Finally, users might also see content from authors that they do not explicitly follow; popular or trending content is usually a candidate for these kinds of recommendations. In some cases, explaining why the content was explicitly recommended could increase trust in the system, mitigate concerns about bias, and even absolve the platform for faulty and/or inappropriate recommendations. Some common explanations for recommended content across all major social media platforms include “content similar to X,” “because person X also liked this content,” or “trending topic.”
A note on systems
Modern recommender systems are a complex combination of different systems that interact together. In deployed systems, it is common to have a candidate generation step, a ranker step, and post-ranking rules that might satisfy business or product needs. Furthermore, the websites or apps that users interact with are not just collections of backend systems but also have product and design choices embedded therein. Since those choices influence how users interact with the system, they also influence how content is amplified. The platform performs various A/B tests at a given time. This begs the question: what stage(s) or version of the recommender system is being focused on to measure amplification? In this paper, we focus on the end-to-end user experience of most users. We ignore all the sub-components (i.e., considering everything as a black-box inscrutable model) and focus on the main version of the algorithm that serves most users (e.g., the one that other models are measured against).

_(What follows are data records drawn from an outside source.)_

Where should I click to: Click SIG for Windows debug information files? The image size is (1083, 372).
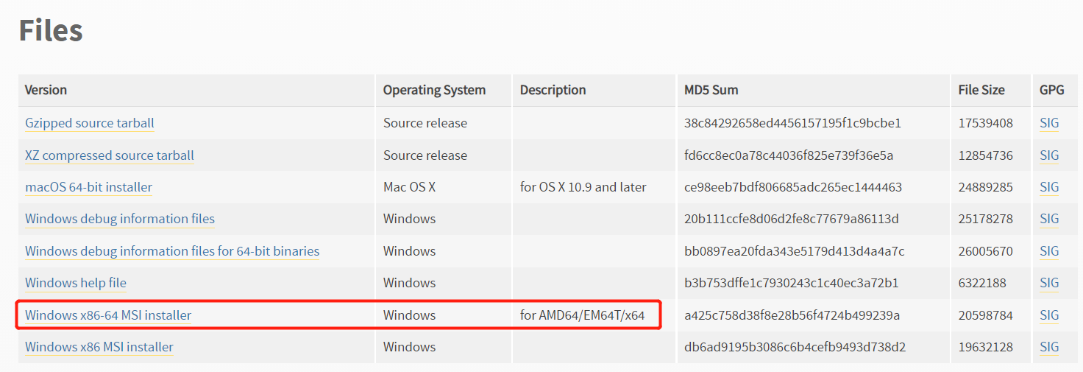pos(1049,219)
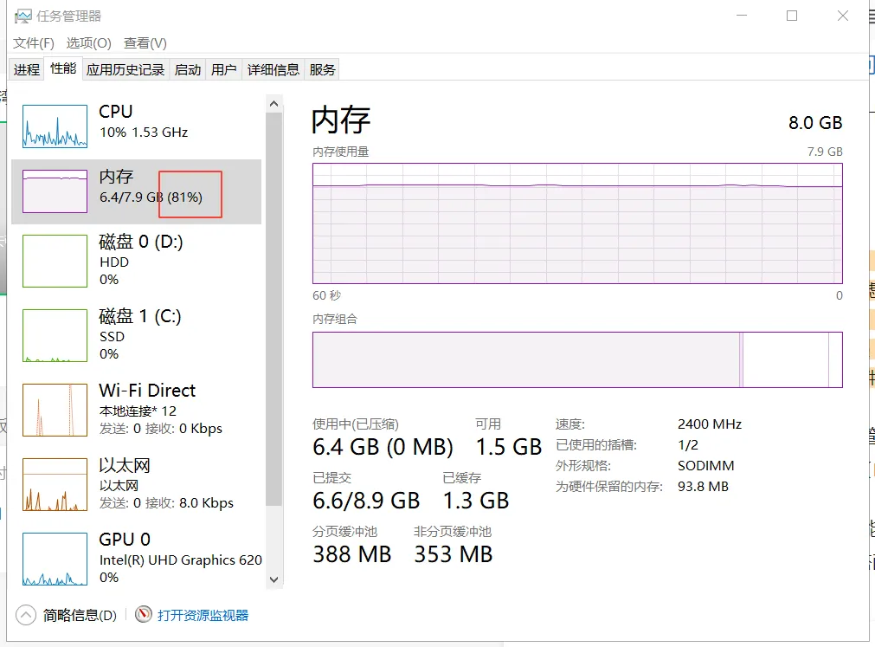Select the 内存 memory graph thumbnail
The image size is (875, 647).
pyautogui.click(x=55, y=191)
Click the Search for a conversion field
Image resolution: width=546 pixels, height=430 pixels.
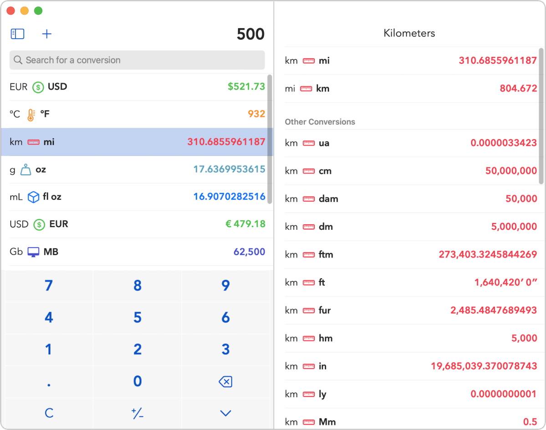pos(137,60)
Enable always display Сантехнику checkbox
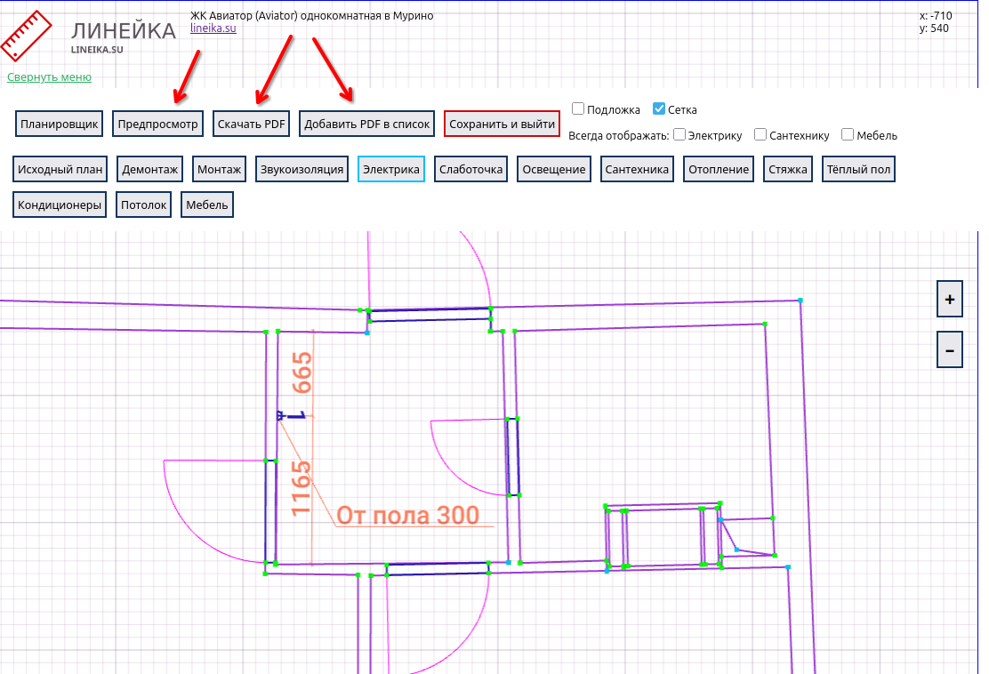 point(760,135)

Measuring amplification with nutrition labels
Amplification of a post or piece of content is derived from the corresponding ranking in the readers’ feeds. A similar definition can be derived for an author (or a group of authors) by looking at the amplification of the content they create.
Let us consider two extreme examples. In the first case, content that is consistently ranked last, regardless of how interesting or relevant it is, may seldom or never be seen by readers. Conversely, content that is always ranked highly is much more likely to be seen and/or actioned by users. The open-source parts of Twitter’s ranking system offer a real-world case of the latter example, where posts created by the website’s owner receive an artificial boost, regardless of users’ level of interest or if users actively try to hide the posts from their feeds (Twitter, 2023).
A first attempt to define amplification could be to count the number of unique, raw impressions that the content receives, i.e., how much other users see it. As assumed above, not all ranked content will is seen in practice. However, this definition does not consider the size of a user’s following. Those with a larger following are expected to receive more impressions than those with a smaller one. However, the situation might be more complex, as a second-order network effect might happen if users reshare that content themselves. In this case, the actual reach (i.e., impressions) of the content might be greater than the size of the original network. Similarly, it does not consider how often each author posts. While, in theory, it is only the quality of the content that determines its reach, people might get fatigued or bored if they look at too much content from the same author.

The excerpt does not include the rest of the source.